Joint ventures such as the Eurofighter Typhoon (pictured) merely illustrate the ad hoc nature of European defence integration. NATO partners, motivated by lingering desires for strategic autonomy and pressure from domestic arms producers fearful of losing their privileged positions, have proven loath to integrate their defence production.

The results have proven dire for NATO. Defence spending has fallen alongside rising costs, with the burden shifting to the largest states capable of sustaining economies of scale. What little joint development and procurement that does occur is frequently warped towards the local interests of national governments and defence industrial actors, rather than the shared strategic interests of the Atlantic Community.  

Military aerospace provides powerful illustration of these problems. Fragmentation among NATO partners wanting to maintain individual capabilities to produce combat aircraft has led perversely to the accelerating attrition of their collective design and production bases. Now, only the US is able to single-handedly meet the costs of developing a 'fifth-generation' aircraft, the Joint Strike Fighter (JSF). Other allied partners are being integrated into these efforts – but as sub-contractors, rather than as partners in shaping an aircraft that would meet the design requirements of the alliance.

As a result, the diverse design expertise of NATO states is withering away. Rather than a spectrum of aircraft types shaped by joint design strengths and optimised for alliance requirements, there is instead one aircraft, reflecting one design vision. Even if the JSF technically exceeds the low expectations of its critics, it will nonetheless represent a lost opportunity for NATO to achieve strategic and sustainable defence industrial rationalisation. It will also mark a sharp increase in risk, as the entire alliance becomes dependent on a single combat aircraft design into future decades.

And while haphazard defence integration degrades alliance capabilities, it also exacerbates external threats.
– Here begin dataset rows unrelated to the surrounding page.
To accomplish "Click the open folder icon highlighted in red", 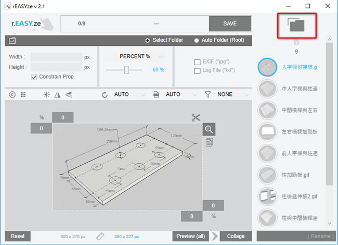I will coord(296,25).
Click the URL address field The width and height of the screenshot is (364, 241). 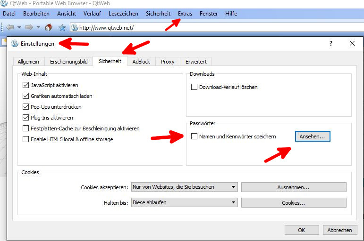pos(212,27)
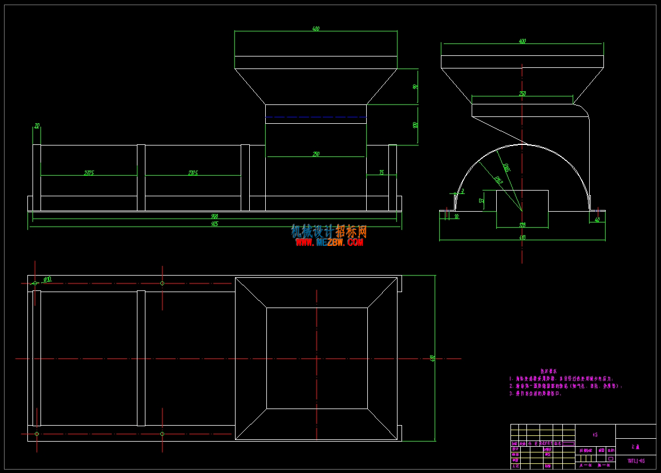Select the 480 vertical dimension of plan view
Image resolution: width=661 pixels, height=473 pixels.
click(x=432, y=358)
To compensate for higher costs, NATO states turn to exporting defence technology. While proliferation may help national defence industries in the short run, over longer time frames it also serves to bolster the capabilities of repressive regimes and rising powers. The starkest example is France's reluctantly aborted sale to Russia of two Mistral-class assault ships. Openly recognised as a sop for shipyards that are facing hard times amid Paris' defence retrenchment, these ships threatened a substantial technology transfer to Moscow. Russia's demand for such vessels, designed to project force in contested littoral environments, is directly tied to its revanchist ambitions, which recent events have demonstrated stretch to NATO's doorstep. The cancellation of the sale is good news for Europe. But the fact that the sale was cancelled only after the customer invaded another European country underscores the risks posed by an absence of defence industrial rationalisation. 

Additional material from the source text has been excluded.